Exercises:
- A) Below are a blog post about touch sensitivity after a stroke and then some material. Decide whether each statement agrees with the post, answering yes or no and quoting the post's exact deciding words: (i) After the stroke, the writer's left side became overly sensitive to touch. (ii) The writer likes the hospital socks. (iii) The physical therapist says this over-stimulated feeling is pretty normal after a stroke.
- B) Write the next part of the blog post about touch sensitivity after a stroke, beginning right after its final sentence. Do not continue the material that follows it.

Provided text:
--------
This is another in the continuing series of posts about things Strokees wish you knew.
I am very fortunate to come from a part of the United States where people are naturally, genuinely, friendly. Around here, people want to know who you are and how you are. So when you meet someone new, or even meet up with old friends, usually they want to shake your hand or hug you when they say hello. There’s just one problem with that.
You see, now, as a result of my stroke, the whole right side of my body is very sensitive to touch. Overly sensitive, in fact.
When I was still in the hospital, and I would need to get up for various reasons, including to use the facilities, one of the nurses or nursing techs would put those hospital socks on my feet first. You know the kind of socks I mean. They are nice and warm, and they have skid-proof stuff on the bottom of them. I love them.
But the problem was, when they put the sock on my right foot, it felt like the sock was burning – on fire. And that feeling would travel all the way up my right leg and on up my right side. Kind of a creepy feeling, like sandpaper. Or like a small electric shock traveling up me (which is really what it was.) VERY uncomfortable. Rather painful.
And the nurses/techs were completely unaware that this could be happening to me, the result of having had the stroke. They weren’t trying to hurt me. They were just puzzled how putting on a simple sock could hurt. If I wasn’t experiencing it myself, I would be puzzled about that, too. My physical therapist “PT Guy” says that this kind of resulting over-stimulated feeling is actually pretty normal after a stroke. What he doesn’t know, however, is how long it will last. I really hope that it goes away soon, or at least eases a bit. I don’t want to have this super-sensitivity the rest of my life.
--------
Data for analysis:
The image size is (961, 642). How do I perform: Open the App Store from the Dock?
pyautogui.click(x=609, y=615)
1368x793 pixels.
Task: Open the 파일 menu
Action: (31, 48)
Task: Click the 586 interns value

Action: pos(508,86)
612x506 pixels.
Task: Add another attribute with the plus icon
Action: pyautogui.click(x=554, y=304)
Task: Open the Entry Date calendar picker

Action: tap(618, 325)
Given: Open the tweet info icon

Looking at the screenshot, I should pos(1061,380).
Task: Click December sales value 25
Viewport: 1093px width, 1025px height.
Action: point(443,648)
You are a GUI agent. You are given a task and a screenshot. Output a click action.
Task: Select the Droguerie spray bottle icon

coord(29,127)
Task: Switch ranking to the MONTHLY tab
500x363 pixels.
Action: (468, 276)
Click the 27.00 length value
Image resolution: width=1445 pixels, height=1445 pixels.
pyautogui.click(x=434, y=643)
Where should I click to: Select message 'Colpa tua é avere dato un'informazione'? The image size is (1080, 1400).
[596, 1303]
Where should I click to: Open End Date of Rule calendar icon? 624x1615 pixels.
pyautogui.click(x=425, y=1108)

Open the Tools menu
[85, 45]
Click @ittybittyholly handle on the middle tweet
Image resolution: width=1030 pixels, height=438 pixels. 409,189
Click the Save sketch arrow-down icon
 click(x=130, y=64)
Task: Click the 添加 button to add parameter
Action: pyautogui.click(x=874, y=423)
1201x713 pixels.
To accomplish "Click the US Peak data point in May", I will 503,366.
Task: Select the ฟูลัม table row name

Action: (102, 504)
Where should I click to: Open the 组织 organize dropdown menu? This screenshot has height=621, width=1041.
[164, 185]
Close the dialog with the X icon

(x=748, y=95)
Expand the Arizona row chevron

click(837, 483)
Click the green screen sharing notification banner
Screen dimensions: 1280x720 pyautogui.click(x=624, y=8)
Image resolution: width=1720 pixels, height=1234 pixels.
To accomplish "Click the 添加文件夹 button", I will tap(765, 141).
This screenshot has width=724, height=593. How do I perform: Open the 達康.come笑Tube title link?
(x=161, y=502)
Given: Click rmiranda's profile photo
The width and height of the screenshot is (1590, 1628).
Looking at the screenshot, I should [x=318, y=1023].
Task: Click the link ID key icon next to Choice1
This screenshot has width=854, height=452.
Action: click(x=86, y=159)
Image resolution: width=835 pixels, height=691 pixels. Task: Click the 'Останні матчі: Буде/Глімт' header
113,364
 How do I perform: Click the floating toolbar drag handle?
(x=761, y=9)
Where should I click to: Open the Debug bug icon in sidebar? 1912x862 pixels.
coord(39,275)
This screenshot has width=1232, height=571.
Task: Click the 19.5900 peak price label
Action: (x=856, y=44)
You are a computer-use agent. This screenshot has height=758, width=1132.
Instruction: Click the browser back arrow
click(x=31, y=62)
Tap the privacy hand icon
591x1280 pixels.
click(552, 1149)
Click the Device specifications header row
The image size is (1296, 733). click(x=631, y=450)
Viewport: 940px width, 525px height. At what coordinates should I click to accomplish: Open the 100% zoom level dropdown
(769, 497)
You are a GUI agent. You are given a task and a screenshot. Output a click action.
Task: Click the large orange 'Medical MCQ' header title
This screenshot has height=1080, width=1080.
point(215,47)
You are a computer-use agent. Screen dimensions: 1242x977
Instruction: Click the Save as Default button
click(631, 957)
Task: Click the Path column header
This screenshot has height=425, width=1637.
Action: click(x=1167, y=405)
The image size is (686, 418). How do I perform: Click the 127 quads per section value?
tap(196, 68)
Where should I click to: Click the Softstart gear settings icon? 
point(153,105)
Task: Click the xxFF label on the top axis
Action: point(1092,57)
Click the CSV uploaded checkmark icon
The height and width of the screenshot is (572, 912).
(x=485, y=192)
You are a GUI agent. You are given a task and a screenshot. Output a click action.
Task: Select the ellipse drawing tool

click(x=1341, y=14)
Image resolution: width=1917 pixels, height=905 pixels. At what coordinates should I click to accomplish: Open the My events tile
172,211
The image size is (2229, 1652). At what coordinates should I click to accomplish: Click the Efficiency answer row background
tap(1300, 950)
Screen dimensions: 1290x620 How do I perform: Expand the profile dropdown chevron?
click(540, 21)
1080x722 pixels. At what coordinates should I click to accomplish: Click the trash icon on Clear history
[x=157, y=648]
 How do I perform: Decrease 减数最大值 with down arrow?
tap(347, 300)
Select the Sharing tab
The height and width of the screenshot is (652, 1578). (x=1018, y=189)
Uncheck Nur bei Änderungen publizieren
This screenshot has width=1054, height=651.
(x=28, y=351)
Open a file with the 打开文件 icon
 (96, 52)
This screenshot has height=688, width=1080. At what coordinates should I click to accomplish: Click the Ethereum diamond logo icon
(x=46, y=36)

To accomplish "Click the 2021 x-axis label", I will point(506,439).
--------
Your written answers:
- A)
(i) No: "the whole right side of my body is very sensitive to touch."
(ii) Yes: "I love them."
(iii) Yes: "says that this kind of resulting over-stimulated feeling is actually pretty normal after a stroke."

- B)
So I have it in my right foot. But I also have it in my right arm, and especially in my right hand. If someone touches my hand more than just very lightly it hurts. If someone brushes up against my right side while they are trying to hug me, that hurts too. I can only think what it is going to be like the first time someone grabs and tries to shake my right hand. I wonder if I’ll be able to keep the pain off my face. I wonder if I’ll be able to turn away before the tears come. Right now I’m afraid of someone wanting to shake my right hand. I’m even a little scared of being hugged on my right side.
These are wonderful, warm, friendly people here. I’m warm and friendly, too. Lord knows I wouldn’t want to scare them or upset them! I think I need to do some research about this over-sensitivity. I think I need to know what I can do to make it better, if at all possible. If I find out anything, I’ll write another post about it
I don’t want anyone to be afraid of hugging me or touching me. I just need to know if there is anything I can do to make the hurt stay away.
I would love comments and suggestions. In particular, how have you handled this?